A debt of such magnitude naturally causes market distrust — which is reflected as an increase in country risk — disincentivizing the inflow of capital through private investment and thus reducing international demand for the currency, causing a depreciation. If the government were to achieve a surplus, or, more realistically, reduce the deficit, then this would demonstrate to investors an intention to address the situation. This would increase confidence, reduce country risk, and encourage investment.

Despite that, the Trump administration decided to do the opposite, through the Big Beautiful Bill, Trump makes his first-term tax reform permanent and increases defense spending, among other things. The Congressional Budget Office estimates a $2.8 trillion debt increase over the 2025-2034 period because of the Big Beautiful Bill.

Another factor that goes hand in hand with debt is the famous debt ceiling, which puts a limit on how much debt the United States can incur. The problem is that every time the government is close to reaching this limit, they raise it even further. For example, the Big Beautiful Bill will increase it by $5 trillion, leaving the limit at $40 trillion, 143% of the current GDP. It doesn’t help that recent administrations have operated with deficits. To be precise, the last year the United States had a fiscal surplus was 2000, corresponding to a fiscal deficit in the last four terms[7].

Therefore, it is reasonable to believe that in the next five years we will begin to see the beginnings of a multi-currency international monetary system, where no single currency reigns supreme. This would occur because of a sharper and more rapid decline in the US dollar, driven by central banks’ search for diversified reserves to avoid their country’s dependence on the policies of another. For the same reason, banks will try to hold similar percentages of reserves in each currency. These currencies will likely be the US dollar, the euro, the Japanese yen, the sterling pound, the Chinese renminbi, the Canadian dollar, and the Australian dollar, with a greater emphasis on the first five.

Another possible candidate is the Indian rupee, which could take on a larger role and become a reserve currency. India has the fastest-growing economy in the world, is among the top 20 exporters worldwide – growing rapidly – and among the top 10 importers worldwide – also growing rapidly.But on the other hand, India faces many obstacles when it comes to investing in the country.

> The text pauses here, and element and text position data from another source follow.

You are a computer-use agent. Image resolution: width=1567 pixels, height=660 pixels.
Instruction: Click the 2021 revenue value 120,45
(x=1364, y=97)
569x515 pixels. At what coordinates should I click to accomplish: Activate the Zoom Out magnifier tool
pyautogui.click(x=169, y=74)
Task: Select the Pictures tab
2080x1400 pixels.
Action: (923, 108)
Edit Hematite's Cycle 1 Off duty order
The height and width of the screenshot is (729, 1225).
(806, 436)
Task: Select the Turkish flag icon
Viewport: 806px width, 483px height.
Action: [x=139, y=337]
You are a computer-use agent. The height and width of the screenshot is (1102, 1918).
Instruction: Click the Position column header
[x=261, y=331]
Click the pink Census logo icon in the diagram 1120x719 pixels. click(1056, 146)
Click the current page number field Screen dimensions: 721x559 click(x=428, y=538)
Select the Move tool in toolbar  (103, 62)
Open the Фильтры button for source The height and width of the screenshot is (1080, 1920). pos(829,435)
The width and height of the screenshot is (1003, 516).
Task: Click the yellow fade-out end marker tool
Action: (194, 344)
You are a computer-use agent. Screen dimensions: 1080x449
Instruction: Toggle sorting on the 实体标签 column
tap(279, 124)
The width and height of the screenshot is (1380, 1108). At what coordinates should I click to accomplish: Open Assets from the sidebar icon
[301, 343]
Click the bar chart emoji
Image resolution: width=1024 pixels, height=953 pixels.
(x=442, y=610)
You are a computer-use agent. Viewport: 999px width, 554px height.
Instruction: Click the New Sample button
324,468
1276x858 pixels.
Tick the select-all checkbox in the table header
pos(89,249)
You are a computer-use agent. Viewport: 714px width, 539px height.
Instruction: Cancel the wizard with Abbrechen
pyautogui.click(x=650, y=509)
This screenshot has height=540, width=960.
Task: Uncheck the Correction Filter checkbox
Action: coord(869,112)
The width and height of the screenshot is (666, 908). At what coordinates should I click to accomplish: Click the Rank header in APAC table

For example, there is a 20% tax on interest earnings from Indian debt, forcing investors to seek ways around it. Similarly, India has a set of restrictions, further discouraging private investment. These are two things that India must somehow change, since — previously explained — it is not enough just to have the highest GDP, high imports, or high exports; it’s also important to have a strong, free market. Finally, to add to all this, over the past 23 years, the Indian rupee has depreciated 30% against the SDR, which means that if it ever wants to become a reserve currency, it still has a very long way to go.


[1] The petrodollar is the system in which international oil transactions are quoted and settled exclusively in US dollars.

[2] The gold standard consisted of a fixed exchange rate between the pound and gold.

[3] Inflation with little or no economic growth.

[4] A higher interest rate (normally) leads to a higher demand for dollar-denominated assets, which leads to a higher demand for the currency and consequently to its appreciation.

[5] Special Drawing Rights are an international reserve of the International Monetary Fund, and their value is based on a basket of five currencies: the US dollar, the euro, the Japanese yen, the Chinese renminbi, and the sterling pound.

[6] A high GDP implies high production of goods and services, something that goes hand in hand with a country that exports and imports a lot.

[7] It should be noted that this period includes the 2008 financial crisis and the 2020 pandemic.